___ Stored data

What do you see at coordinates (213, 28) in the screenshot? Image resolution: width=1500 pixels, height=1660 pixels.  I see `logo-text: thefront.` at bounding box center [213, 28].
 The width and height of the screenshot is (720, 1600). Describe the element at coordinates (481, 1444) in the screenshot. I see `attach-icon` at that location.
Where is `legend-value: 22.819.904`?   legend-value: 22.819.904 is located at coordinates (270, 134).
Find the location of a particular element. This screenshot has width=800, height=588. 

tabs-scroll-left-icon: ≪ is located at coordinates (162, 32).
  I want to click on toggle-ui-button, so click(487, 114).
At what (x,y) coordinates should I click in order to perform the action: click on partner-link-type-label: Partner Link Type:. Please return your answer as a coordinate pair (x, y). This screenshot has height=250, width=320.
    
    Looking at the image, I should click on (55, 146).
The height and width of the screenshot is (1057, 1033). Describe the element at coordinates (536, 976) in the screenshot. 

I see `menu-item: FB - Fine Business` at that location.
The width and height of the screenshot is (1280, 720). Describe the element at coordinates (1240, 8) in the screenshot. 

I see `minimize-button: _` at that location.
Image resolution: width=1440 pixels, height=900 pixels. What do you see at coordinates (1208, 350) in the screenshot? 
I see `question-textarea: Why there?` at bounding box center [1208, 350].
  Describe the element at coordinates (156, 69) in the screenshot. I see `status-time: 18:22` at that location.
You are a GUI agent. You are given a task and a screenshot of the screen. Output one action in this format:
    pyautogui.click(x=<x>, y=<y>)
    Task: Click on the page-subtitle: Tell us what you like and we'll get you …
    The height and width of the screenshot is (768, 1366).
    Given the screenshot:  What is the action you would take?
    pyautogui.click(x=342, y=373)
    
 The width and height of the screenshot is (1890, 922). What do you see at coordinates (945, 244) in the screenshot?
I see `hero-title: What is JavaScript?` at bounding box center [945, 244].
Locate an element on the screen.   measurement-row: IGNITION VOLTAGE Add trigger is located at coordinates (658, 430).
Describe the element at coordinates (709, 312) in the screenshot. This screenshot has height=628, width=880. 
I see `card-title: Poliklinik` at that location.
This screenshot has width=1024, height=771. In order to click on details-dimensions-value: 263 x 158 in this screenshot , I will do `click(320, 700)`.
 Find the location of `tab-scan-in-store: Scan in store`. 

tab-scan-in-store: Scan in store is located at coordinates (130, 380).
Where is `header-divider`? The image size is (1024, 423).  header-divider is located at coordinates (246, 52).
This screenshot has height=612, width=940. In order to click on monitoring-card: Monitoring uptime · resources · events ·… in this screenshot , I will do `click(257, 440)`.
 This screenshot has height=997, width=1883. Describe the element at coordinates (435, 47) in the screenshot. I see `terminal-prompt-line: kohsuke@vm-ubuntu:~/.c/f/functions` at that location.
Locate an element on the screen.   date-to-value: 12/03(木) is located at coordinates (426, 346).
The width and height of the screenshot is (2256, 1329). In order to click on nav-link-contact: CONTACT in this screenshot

______

● To do
Copy the material above verbatim, starting at its first line and ending with the line that contains "Looking at the".

● Answer
What do you see at coordinates (213, 28) in the screenshot? Image resolution: width=1500 pixels, height=1660 pixels.  I see `logo-text: thefront.` at bounding box center [213, 28].
 The width and height of the screenshot is (720, 1600). Describe the element at coordinates (481, 1444) in the screenshot. I see `attach-icon` at that location.
Where is `legend-value: 22.819.904`?   legend-value: 22.819.904 is located at coordinates (270, 134).
Find the location of a particular element. This screenshot has width=800, height=588. 

tabs-scroll-left-icon: ≪ is located at coordinates (162, 32).
  I want to click on toggle-ui-button, so click(487, 114).
At what (x,y) coordinates should I click in order to perform the action: click on partner-link-type-label: Partner Link Type:. Please return your answer as a coordinate pair (x, y). This screenshot has height=250, width=320.
    
    Looking at the image, I should click on (55, 146).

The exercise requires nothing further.